WHAT THE TASK ASKS: Rewrite every line of the entries below as a numbered list, leaving out the blank lines.

DATA FOR PROCESSING:
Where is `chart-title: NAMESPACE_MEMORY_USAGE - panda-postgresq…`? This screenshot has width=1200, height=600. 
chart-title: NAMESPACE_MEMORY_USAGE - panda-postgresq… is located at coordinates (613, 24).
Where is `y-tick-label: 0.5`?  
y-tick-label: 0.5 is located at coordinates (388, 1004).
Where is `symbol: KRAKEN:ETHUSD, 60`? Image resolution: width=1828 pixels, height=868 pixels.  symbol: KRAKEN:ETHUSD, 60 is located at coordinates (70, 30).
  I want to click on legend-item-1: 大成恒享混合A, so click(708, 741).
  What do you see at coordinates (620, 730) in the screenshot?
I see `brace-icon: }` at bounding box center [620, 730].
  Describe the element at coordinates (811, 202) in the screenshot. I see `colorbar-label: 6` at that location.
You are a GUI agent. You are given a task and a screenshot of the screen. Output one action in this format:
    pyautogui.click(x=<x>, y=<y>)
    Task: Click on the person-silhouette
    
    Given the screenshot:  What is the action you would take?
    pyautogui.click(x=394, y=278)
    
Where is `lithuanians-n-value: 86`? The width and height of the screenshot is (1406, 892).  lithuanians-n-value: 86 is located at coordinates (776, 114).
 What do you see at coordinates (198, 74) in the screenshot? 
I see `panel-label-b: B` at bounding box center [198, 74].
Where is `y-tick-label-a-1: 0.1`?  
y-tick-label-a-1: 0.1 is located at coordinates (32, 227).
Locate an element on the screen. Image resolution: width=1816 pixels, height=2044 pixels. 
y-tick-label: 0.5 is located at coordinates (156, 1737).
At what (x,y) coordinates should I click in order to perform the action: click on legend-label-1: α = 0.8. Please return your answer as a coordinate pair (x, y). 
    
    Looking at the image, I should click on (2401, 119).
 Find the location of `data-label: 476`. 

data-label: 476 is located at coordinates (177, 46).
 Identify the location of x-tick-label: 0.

RESULT OF THIS TASK:
1. Where is `chart-title: NAMESPACE_MEMORY_USAGE - panda-postgresq…`? This screenshot has width=1200, height=600. 
2. chart-title: NAMESPACE_MEMORY_USAGE - panda-postgresq… is located at coordinates (613, 24).
3. Where is `y-tick-label: 0.5`?  
4. y-tick-label: 0.5 is located at coordinates (388, 1004).
5. Where is `symbol: KRAKEN:ETHUSD, 60`? Image resolution: width=1828 pixels, height=868 pixels.  symbol: KRAKEN:ETHUSD, 60 is located at coordinates (70, 30).
6.   I want to click on legend-item-1: 大成恒享混合A, so click(708, 741).
7.   What do you see at coordinates (620, 730) in the screenshot?
8. I see `brace-icon: }` at bounding box center [620, 730].
9.   Describe the element at coordinates (811, 202) in the screenshot. I see `colorbar-label: 6` at that location.
10. You are a GUI agent. You are given a task and a screenshot of the screen. Output one action in this format:
11.     pyautogui.click(x=<x>, y=<y>)
12.     Task: Click on the person-silhouette
13.     Given the screenshot:  What is the action you would take?
14.     pyautogui.click(x=394, y=278)
15. Where is `lithuanians-n-value: 86`? The width and height of the screenshot is (1406, 892).  lithuanians-n-value: 86 is located at coordinates (776, 114).
16.  What do you see at coordinates (198, 74) in the screenshot? 
17. I see `panel-label-b: B` at bounding box center [198, 74].
18. Where is `y-tick-label-a-1: 0.1`?  
19. y-tick-label-a-1: 0.1 is located at coordinates (32, 227).
20. Locate an element on the screen. Image resolution: width=1816 pixels, height=2044 pixels. 
21. y-tick-label: 0.5 is located at coordinates (156, 1737).
22. At what (x,y) coordinates should I click in order to perform the action: click on legend-label-1: α = 0.8. Please return your answer as a coordinate pair (x, y). 
23.     Looking at the image, I should click on (2401, 119).
24.  Find the location of `data-label: 476`. 
25. data-label: 476 is located at coordinates (177, 46).
26.  Identify the location of x-tick-label: 0.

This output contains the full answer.